Society of Plastics Engineers (SPE) 2024 Electric & Autonomous Vehicle (EAV) カンファレンス(米国ミシガン州トロイ)にて、Envalior AmericasのAutomotive Application Development EngineerであるKeith Kauffmannが、すべてエンジニアリングプラスチック製の完全機能高電圧バッテリーエンクロージャーの開発について発表しました。
このバッテリートレイは、EnvaliorとKautex Textronによる共同開発で、VW ID.3 EV車にレトロフィットされました。システムレベルでの試験を完了し、現在、車両による実走評価を進めています。
「構造用バッテリーエンクロージャーは、革新的な材料と機能統合を組み合わせることで、従来の金属設計と比較して軽量かつコスト効率に優れたソリューションを実現しています」とKauffmannは述べています。「この方式は、金属設計よりも低コスト・軽量・低カーボンフットプリントを実現します。」
この試作バッテリートレイはEnvalior製のDurethan® B24CMH2.0(PA6)とダイレクト長繊維技術(D-LFT)を組み合わせることで、最終製品において45%の長ガラス繊維含有率を実現しています。バッテリートレーはTepex熱可塑性複合シート技術を用いて強化されています。
PA6非強化製品は、D-LFT圧縮成形向けに特化して調整されています。160°Cまでの長期耐熱安定化、空気や酸素に曝されるプロセスへの安定化、排出物(例:煙、気体)の低減、優れた充填性とクランプ力の低減を実現する高流動性が最適化されています。
Keith KauffmannがSPEセッションの座長であるJeff Helmsよりセッション修了証を授与されています。
圧縮成形と組み合わせることで、D-LFTは成形者がガラス含有量を容易に調整でき、またガラスの種類や形状を柔軟に変更することも可能です。カーボンファイバーに近い性能を持ち、肉厚の大きな変化を伴う形状にも適しています。
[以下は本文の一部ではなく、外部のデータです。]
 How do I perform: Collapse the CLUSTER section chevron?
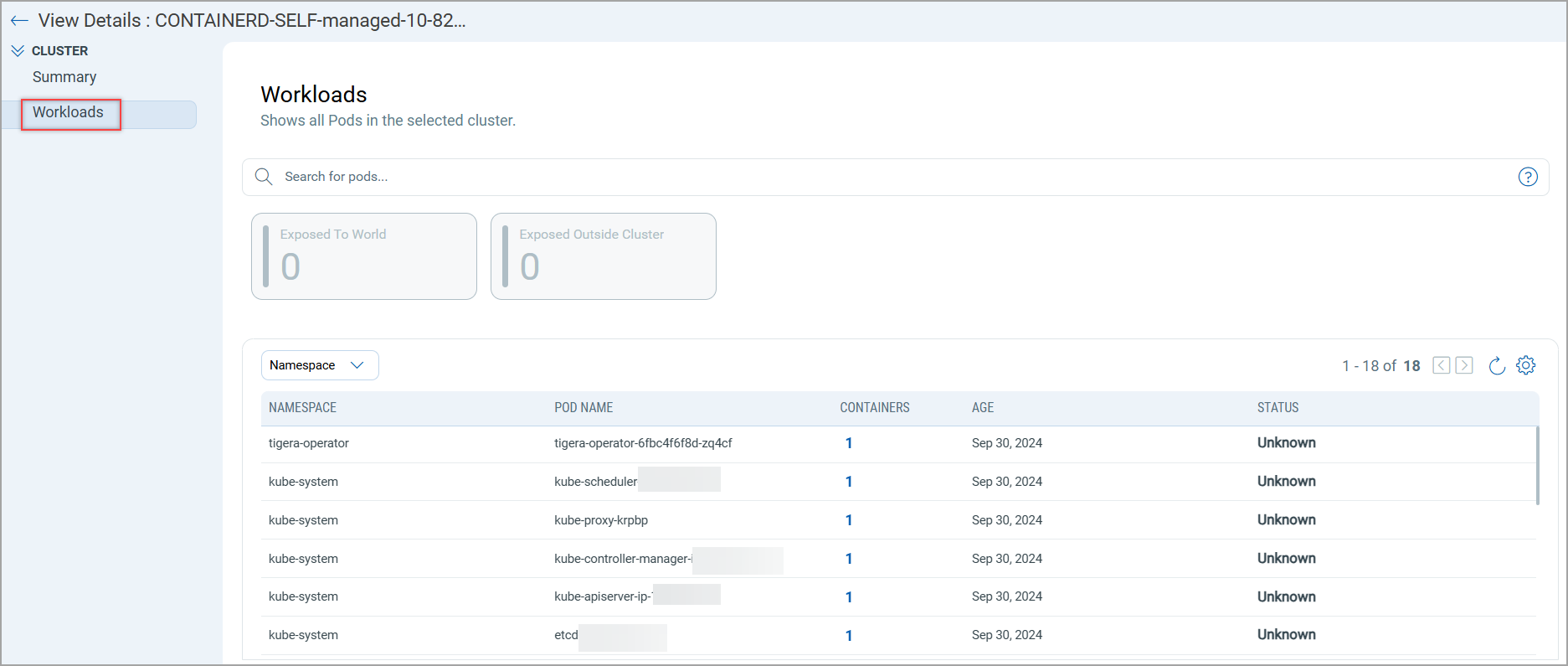coord(18,51)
圧縮成形は、D-LFTとTepex複合シートのオプション組み合わせも可能であり、構造強化および熱暴走からの保護性向上のソリューションを提供します。
熱可塑性バッテリーエンクロージャの実現された利点:
- 単一圧縮成形ステップ
- 部品および機能の一体化
- 組立工程の大幅な削減
- 全体的なコスト低減
- 高いリサイクル性と低炭素フットプリント
- アルミニウム設計と比較した軽量化
「一体成形設計は複数部品トレイより高い寸法公差精度を実現し、シンプルな構造により生産スペースを削減できます」とKauffmannは述べています。「サプライヤー数の削減は物流負荷を軽減し、材料の一貫性向上にも寄与します。」
加えて、雲母シートとアルミ箔を追加することで、EV業界が要求する厳格な難燃性試験および電磁シールド(EMS)要件を満たします。
「材料のスマートな活用と高度な材料の導入により、バッテリーエンクロージャのような用途でさらなる部品統合が可能になると考えています」とKauffmannは述べています。「例えば、熱暴走保護には雲母シートが必要でしたが、Tepexがバッテリーエンクロージャトップカバーに組み込むことのできる熱暴走保護の可能性を持つと見ています。」
ソリューションプロバイダーとして、Envaliorは圧縮成形および射出成形の両方に対し、設計とエンジニアリング支援のための社内エンジニアリングノウハウと多様な提案を提供します。
Kauffmannは結論として述べています。「コストと重量に対応するため、プラスチック製バッテリーエンクロージャの市場からの需要が高まっています。圧縮成形はこのバッテリーエンクロージャ試作のために選定された成形技術として、インジェクションモールディングは非常に大型部品の成形にも適用可能です。インジェクションモールディングの主な利点は、機能統合性の向上と工程再現性の高さにあります。Envaliorは、お客様がバッテリーエンクロージャの要求性能およびコスト目標を達成するための、幅広い材料およびエンジニアリングソリューションを提供しています。